Effectiveness measures the extent to which an activity attains its desired objectives. Cost effectiveness, i.e. the ratio of an input to an intermediate or final outcome, reflects the relationship between resources spent and results achieved and is critical for evaluating the success of government policies. The education and health care sectors have sufficiently well developed and internationally standardised measures of inputs and outcomes to allow their cost effectiveness to be meaningfully compared.

Health spending represents one of the largest shares of overall public spending. The constant development of new medical technologies, ageing populations in several OECD countries and the need to respond to crises such as the COVID-19 are expected to further boost future medical spending. In this context, evaluating the cost effectiveness of health systems could contribute to better targeted spending.
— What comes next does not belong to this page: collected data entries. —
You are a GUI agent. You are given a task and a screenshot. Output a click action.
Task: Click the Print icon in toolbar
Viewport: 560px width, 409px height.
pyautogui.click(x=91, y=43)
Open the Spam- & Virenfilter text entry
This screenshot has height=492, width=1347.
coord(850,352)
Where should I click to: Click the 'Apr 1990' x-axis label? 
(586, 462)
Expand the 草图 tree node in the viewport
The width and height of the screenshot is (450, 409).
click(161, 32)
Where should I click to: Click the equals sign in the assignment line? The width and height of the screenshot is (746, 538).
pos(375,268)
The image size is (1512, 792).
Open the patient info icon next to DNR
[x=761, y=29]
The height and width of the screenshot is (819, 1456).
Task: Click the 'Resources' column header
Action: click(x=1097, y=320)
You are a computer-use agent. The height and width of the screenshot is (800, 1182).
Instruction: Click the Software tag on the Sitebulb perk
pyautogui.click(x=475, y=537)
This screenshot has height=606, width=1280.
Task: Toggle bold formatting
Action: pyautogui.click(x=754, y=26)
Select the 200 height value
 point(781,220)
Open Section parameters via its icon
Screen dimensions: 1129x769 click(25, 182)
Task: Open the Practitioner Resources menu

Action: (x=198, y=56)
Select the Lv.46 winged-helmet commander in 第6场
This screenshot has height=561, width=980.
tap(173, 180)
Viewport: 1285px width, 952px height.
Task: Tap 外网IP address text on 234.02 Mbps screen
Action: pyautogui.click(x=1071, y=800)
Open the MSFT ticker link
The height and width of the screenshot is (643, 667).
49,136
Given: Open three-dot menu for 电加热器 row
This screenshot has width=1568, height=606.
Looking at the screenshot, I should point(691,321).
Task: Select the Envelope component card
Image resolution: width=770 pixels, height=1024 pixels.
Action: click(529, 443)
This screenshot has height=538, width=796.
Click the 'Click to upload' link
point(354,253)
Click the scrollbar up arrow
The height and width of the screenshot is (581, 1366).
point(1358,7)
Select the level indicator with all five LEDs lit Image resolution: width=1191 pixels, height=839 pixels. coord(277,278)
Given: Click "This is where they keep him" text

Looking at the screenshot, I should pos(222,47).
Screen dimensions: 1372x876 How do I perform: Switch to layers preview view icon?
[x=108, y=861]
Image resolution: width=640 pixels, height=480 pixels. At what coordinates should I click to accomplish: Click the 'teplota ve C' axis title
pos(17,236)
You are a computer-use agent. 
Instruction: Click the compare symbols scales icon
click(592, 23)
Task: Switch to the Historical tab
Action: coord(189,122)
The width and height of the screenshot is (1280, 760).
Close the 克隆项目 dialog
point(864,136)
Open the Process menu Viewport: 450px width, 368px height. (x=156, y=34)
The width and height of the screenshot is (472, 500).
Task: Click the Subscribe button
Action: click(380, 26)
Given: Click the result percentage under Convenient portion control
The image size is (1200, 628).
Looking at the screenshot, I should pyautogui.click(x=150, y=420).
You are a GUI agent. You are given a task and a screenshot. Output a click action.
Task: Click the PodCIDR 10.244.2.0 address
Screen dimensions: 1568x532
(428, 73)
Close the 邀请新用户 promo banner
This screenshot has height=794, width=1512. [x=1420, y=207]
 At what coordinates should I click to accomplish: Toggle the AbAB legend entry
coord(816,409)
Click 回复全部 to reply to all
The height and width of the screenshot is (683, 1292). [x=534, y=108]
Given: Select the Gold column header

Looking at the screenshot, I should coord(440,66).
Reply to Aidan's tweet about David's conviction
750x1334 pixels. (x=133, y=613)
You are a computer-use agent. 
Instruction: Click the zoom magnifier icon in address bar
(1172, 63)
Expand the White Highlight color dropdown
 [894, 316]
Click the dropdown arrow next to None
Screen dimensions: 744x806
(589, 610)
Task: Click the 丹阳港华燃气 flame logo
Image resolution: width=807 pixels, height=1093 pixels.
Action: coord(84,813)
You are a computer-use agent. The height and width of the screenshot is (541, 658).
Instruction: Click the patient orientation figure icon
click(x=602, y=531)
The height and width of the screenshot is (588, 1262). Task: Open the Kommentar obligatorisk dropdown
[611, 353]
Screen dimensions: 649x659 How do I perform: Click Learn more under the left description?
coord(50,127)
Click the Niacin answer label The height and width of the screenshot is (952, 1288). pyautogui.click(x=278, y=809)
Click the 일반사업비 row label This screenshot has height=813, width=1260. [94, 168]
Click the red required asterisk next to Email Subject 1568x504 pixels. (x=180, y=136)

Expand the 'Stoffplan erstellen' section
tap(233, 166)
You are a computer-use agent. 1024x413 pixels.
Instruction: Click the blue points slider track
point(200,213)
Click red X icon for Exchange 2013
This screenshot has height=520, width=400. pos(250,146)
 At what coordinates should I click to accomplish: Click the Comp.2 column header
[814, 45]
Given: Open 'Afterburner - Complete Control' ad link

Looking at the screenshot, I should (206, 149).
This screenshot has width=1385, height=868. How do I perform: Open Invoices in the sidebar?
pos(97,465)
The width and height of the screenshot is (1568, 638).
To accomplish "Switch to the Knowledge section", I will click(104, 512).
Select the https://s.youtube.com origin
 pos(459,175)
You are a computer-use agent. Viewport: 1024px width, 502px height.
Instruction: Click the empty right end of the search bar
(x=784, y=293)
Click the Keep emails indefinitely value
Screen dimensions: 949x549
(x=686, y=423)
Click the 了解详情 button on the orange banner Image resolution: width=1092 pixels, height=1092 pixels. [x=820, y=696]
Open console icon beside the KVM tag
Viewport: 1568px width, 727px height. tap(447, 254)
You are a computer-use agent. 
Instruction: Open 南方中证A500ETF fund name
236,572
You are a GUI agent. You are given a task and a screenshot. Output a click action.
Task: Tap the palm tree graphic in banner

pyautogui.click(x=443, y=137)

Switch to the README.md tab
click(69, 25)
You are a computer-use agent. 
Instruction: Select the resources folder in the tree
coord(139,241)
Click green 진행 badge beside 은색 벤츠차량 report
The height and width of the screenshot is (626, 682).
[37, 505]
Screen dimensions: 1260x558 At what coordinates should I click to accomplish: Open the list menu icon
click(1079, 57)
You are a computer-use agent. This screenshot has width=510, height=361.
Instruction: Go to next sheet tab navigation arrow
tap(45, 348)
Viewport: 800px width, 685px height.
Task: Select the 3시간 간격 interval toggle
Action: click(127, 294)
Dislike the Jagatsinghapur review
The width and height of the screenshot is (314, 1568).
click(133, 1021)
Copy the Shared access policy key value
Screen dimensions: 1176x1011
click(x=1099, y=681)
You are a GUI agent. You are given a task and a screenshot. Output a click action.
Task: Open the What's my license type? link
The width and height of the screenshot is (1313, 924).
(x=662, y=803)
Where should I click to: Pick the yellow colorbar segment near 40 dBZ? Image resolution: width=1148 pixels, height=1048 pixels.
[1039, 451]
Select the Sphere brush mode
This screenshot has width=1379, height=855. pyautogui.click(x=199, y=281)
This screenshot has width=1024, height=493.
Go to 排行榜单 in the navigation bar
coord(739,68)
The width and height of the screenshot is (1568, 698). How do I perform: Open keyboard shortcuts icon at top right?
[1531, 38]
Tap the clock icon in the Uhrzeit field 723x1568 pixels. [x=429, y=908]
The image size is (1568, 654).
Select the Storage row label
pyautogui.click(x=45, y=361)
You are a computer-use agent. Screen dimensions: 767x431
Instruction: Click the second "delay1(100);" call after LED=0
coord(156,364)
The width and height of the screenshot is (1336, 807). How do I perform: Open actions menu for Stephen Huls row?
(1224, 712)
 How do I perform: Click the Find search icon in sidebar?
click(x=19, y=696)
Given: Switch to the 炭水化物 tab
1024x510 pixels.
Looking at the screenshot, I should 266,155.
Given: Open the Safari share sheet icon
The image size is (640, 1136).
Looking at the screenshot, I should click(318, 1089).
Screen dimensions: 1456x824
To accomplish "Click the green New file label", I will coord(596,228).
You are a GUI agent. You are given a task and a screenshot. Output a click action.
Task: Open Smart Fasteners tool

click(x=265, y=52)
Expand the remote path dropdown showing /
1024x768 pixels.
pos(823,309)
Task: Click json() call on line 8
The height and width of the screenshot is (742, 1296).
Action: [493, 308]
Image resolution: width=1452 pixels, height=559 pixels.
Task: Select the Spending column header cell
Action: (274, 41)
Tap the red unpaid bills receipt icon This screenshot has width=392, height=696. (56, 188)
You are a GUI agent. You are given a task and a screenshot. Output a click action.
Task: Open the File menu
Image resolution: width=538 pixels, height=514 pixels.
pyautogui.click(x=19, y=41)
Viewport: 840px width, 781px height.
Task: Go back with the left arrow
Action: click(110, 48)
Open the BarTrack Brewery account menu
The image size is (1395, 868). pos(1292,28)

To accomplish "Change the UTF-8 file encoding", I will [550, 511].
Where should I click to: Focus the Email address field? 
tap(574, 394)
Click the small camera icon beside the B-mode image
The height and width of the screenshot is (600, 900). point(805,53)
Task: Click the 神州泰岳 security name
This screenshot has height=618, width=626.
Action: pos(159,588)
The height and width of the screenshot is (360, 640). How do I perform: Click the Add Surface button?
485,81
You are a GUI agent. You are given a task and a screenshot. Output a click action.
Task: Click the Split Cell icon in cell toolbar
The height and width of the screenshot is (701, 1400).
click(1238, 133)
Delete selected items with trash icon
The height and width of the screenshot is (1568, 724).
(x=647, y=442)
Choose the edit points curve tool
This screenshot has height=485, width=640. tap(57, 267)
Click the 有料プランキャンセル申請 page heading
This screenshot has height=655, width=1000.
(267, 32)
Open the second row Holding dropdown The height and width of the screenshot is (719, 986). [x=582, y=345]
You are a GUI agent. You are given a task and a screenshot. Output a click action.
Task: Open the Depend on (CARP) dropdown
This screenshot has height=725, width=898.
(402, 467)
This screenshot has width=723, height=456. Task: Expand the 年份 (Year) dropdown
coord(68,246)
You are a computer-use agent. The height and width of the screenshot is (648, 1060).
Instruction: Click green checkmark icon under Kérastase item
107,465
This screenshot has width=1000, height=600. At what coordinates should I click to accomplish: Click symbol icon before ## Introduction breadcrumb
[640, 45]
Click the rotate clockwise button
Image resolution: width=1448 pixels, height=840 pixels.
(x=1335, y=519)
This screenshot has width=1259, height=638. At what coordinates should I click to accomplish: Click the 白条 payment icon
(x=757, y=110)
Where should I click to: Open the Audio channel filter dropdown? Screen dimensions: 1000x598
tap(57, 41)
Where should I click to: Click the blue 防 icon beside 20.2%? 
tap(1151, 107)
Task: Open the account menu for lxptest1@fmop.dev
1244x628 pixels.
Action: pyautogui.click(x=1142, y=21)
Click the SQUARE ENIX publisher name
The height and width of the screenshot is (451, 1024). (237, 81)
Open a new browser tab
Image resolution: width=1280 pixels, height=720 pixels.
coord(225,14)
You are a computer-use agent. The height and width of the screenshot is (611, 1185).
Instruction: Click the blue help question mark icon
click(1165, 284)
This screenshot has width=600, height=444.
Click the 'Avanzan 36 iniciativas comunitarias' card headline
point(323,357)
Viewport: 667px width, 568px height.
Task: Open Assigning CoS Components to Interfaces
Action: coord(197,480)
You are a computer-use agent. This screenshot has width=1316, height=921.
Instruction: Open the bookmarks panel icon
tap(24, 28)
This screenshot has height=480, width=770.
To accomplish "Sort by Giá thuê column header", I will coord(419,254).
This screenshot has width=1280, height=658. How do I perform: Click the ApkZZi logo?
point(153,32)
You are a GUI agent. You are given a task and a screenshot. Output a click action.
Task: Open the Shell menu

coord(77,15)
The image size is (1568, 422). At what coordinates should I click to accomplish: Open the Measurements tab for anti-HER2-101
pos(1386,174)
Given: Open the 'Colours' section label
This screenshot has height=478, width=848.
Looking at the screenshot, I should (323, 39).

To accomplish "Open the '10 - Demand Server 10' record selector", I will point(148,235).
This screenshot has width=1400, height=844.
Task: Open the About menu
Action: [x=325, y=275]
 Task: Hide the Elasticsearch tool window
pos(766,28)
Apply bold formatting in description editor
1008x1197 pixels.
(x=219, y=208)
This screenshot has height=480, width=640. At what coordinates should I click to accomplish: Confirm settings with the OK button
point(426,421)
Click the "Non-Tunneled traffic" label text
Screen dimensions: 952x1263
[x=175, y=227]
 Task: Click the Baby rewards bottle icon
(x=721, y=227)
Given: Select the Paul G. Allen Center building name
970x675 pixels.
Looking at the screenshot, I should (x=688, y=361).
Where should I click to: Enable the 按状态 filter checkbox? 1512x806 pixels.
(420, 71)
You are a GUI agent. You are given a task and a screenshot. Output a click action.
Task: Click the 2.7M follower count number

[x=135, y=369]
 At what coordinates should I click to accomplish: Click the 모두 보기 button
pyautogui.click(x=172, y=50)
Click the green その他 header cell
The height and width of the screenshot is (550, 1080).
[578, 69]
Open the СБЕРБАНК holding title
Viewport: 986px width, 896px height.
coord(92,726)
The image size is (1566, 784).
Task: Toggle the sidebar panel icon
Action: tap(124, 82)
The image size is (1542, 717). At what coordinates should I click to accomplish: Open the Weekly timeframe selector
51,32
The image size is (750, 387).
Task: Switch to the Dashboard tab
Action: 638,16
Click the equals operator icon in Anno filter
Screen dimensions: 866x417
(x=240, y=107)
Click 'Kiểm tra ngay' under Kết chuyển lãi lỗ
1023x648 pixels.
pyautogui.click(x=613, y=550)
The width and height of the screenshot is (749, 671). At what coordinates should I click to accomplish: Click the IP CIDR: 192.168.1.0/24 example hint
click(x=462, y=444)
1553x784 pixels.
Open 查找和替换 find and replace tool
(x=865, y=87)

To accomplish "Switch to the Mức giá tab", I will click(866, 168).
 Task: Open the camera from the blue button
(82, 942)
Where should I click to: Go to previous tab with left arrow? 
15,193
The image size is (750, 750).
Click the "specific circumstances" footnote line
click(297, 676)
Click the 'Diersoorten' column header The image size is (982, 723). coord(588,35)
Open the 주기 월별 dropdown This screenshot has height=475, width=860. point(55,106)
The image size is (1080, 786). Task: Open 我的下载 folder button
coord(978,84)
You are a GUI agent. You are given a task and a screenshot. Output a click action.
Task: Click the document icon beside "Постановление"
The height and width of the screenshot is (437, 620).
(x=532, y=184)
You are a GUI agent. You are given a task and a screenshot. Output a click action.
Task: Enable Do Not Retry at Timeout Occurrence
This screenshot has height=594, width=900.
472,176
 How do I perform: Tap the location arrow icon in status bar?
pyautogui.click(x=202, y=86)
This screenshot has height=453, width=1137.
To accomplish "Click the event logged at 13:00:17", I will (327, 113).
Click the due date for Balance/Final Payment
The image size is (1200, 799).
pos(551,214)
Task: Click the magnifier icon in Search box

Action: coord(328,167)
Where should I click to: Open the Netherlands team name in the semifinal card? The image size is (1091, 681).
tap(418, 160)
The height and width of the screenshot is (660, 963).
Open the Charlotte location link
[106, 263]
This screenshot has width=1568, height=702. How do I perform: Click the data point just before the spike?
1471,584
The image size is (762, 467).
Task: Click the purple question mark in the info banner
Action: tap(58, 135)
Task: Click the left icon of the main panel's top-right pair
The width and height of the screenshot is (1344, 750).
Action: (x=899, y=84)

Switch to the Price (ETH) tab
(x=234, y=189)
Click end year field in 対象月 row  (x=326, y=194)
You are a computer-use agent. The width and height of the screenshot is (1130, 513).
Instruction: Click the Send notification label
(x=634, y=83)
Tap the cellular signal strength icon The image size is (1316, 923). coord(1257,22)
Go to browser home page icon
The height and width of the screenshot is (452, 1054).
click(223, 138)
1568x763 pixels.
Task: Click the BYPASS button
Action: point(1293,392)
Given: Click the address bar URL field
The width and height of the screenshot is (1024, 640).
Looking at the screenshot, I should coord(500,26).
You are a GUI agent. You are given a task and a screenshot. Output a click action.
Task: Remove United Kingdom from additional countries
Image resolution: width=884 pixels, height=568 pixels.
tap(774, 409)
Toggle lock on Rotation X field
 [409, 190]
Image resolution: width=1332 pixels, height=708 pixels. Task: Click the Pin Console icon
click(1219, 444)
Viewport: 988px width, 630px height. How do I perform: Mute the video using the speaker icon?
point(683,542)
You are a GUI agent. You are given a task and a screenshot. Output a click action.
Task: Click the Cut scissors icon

Health cost effectiveness is assessed by comparing countries’ improvements in life expectancy (the most widely adopted and comparable outcome) to their total health expenditure per person. Life expectancy at birth can be affected by factors beyond health care activities and spending (e.g. living and working conditions, the physical environment, nutrition, and behavioural factors such as exercise, smoking and drug and alcohol consumption). Current expenditure encompasses both public and private spending; the latter is particularly high where people opt out from the system (e.g. Mexico) or where there are no comprehensive, public health schemes (e.g. the United States). Even so, there is a positive relationship between health spending and life expectancy. Some countries, such as Israel, Italy, Korea and Spain, have higher life expectancy than might be expected given their spending level. At the other end of the scale, Latvia, Lithuania and Mexico have comparatively low life expectancy for the amount they spend. Some of the factors explaining comparatively low life expectancy in Latvia and Lithuania are hazardous drinking, high exposure to air pollution and other risk factors for cardiovascular disease (OECD, 2019a). The United States also spends large amounts for the life expectancy it achieves. Privately provided health insurance in the United States tends to be expensive but other reasons such as high mortality rates from past smoking, high obesity rates and high death rates from opioid overdoses and road accidents help to explain its comparatively weak performance (Figure 13.13).

Every three years, the OECD Programme for International Student Assessment (PISA) measures the performance of 15-year-old students in reading, mathematics and science. Comparing the learning outcomes of students, based on PISA scores, and cumulative expenditure on education per student between the ages of 6 and 15 provides an aggregate measure of the cost effectiveness of education systems.

On average, OECD countries spend about USD 100 000 PPP per student in primary and lower secondary education. Spending levels are positively correlated with PISA scores in reading, mathematics and science but the relationship is stronger at lower levels of spending and weakens as spending increases (OECD, 2019b). The effect of cumulative spending on PISA results is slightly stronger for mathematics than for reading, the two areas of knowledge considered here. Countries such as Canada, Estonia and Poland achieve comparatively high scores in view of the cumulative amount spent per student. Luxembourg, on the other hand, achieves comparatively low scores for the amount spent (Figures 13.14 and 13.15). PISA scores are also influenced by additional factors such as the amount of time students spend learning outside regular lessons (doing homework, taking additional instruction or attending private study). In addition, the family environment and wider social environment in which children grow up also influence education and its outcomes (OECD, 2020).

Further reading

OECD (2019a), Health at a Glance 2019: OECD Indicators, OECD Publishing, Paris,

OECD (2019b), PISA 2018 Results (Volume I): What Students Know and Can Do, PISA, OECD Publishing, Paris,

OECD (2020), Education at a Glance 2020: OECD Indicators, OECD Publishing, Paris,

Figure notes

13.13. Data on current expenditure were extracted from the Health Statistics database on 15 February 2021. Data for Australia are estimated. Data for Canada, Japan, New Zealand and Norway are provisional.

13.14 and 13.15. In Canada spending on primary education includes pre-primary programmes. Spending data for Colombia are for 2018 rather than 2017.